Google's new pipe syntax in SQL
Topic drift: SQL pipes vs PDF-to-HTML
- Several commenters note the HN title is misleading relative to the article, which quickly pivots from the Google SQL paper to using an LLM to turn PDFs into HTML/Markdown.
- Some consider the PDF conversion demo more interesting than the SQL syntax itself; others are primarily there for the SQL proposal.
Pipe and FROM‑first SQL syntax
- Many like the FROM‑first, piped style for complex analytical queries: it matches execution order, reads like a dataflow, and makes autocomplete and incremental query building easier.
- Reported advantages: easier refactoring, multiple WHERE stages (pre/post aggregation), more natural mental model ("chain of filters and transforms"). One person refactored a ~500‑line, 20‑table query and preferred the new style.
- Skeptics argue SELECT‑first improves legibility and troubleshooting because the projection and source tables are visible immediately.

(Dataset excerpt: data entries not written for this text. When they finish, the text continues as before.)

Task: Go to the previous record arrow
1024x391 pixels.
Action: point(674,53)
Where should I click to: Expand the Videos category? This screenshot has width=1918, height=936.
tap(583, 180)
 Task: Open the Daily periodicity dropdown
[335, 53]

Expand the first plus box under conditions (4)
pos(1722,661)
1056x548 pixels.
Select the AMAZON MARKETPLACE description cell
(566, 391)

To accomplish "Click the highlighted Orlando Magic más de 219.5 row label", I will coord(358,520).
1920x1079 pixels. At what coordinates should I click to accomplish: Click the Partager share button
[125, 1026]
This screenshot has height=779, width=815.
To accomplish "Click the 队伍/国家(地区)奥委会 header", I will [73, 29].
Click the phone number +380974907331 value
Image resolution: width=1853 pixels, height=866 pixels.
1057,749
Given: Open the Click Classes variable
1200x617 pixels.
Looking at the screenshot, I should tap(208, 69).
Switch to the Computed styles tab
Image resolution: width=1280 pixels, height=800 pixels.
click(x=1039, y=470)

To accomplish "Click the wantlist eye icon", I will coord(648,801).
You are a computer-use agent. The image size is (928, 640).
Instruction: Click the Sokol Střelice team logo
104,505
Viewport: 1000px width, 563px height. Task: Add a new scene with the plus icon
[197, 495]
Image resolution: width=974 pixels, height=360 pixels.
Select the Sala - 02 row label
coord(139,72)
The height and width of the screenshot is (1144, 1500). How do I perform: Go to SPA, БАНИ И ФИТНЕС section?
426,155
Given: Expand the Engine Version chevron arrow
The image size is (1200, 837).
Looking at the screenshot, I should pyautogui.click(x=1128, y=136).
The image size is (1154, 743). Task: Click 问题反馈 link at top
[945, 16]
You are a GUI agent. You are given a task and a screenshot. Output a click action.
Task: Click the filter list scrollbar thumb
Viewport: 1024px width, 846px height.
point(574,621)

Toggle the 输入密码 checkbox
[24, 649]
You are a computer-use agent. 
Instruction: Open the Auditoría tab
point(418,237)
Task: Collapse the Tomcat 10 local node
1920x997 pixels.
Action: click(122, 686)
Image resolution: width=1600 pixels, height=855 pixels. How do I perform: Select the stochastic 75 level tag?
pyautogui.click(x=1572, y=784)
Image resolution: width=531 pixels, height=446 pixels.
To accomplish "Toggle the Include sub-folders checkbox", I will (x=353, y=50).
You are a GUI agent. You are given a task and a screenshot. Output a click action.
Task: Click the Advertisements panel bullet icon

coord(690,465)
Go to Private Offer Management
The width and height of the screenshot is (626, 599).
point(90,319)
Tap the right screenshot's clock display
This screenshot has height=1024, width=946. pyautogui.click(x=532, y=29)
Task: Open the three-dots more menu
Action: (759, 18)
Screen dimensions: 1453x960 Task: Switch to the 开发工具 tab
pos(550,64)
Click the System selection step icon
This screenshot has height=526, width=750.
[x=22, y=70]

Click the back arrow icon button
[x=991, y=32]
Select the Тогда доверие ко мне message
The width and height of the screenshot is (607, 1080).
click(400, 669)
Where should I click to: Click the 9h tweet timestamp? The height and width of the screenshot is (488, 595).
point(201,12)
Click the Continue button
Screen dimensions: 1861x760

They question the need to change a 50‑year‑old, widely understood syntax.
- There’s concern about nonstandard extensions; one embedded‑DB maintainer is explicitly waiting for the SQL standard and major engines (e.g., Postgres) before embracing FROM‑first syntax long‑term.
Relation to existing piped/query DSLs
- Multiple comparisons to LINQ, Kusto, PRQL, dplyr/tidyverse, Kusto-like PQL, Flux, Ecto, PRQL-in-ClickHouse, and others.
- Some view the Google proposal as a pragmatic, incremental change that can coexist with SQL; others see it as a too‑small reinvention given that richer non‑SQL DSLs already exist.
- There’s a broader wish for a common SQL “core IR” (like MIR/CIR) and mention of Substrait as related work.
Syntax details and bikeshedding
- GROUP BY ALL is praised for reducing boilerplate.
- Combined clauses like
GROUP AND ORDER BYare criticized as unnecessary complexity versus separate GROUP BY / ORDER BY. - Some want JSON‑style
{key: value}inserts and universally allowed trailing commas. - Others dismiss the entire clause‑order debate as bikeshedding; they feel SQL is “fine” and already remarkably successful.
PDFs vs semantic HTML/Markdown
- Long subthread on why PDFs are hard to copy from: glyph‑level layout, ligatures, legacy font handling, and inconsistent generators.
- Some argue PDF was designed as a final rendered format; extraction quality depends on producers embedding proper mappings.
- Disagreement over reading papers on phones: some prefer fixed two‑column PDFs; others strongly prefer reflowable HTML/EPUB and see paper‑optimized layouts as outdated.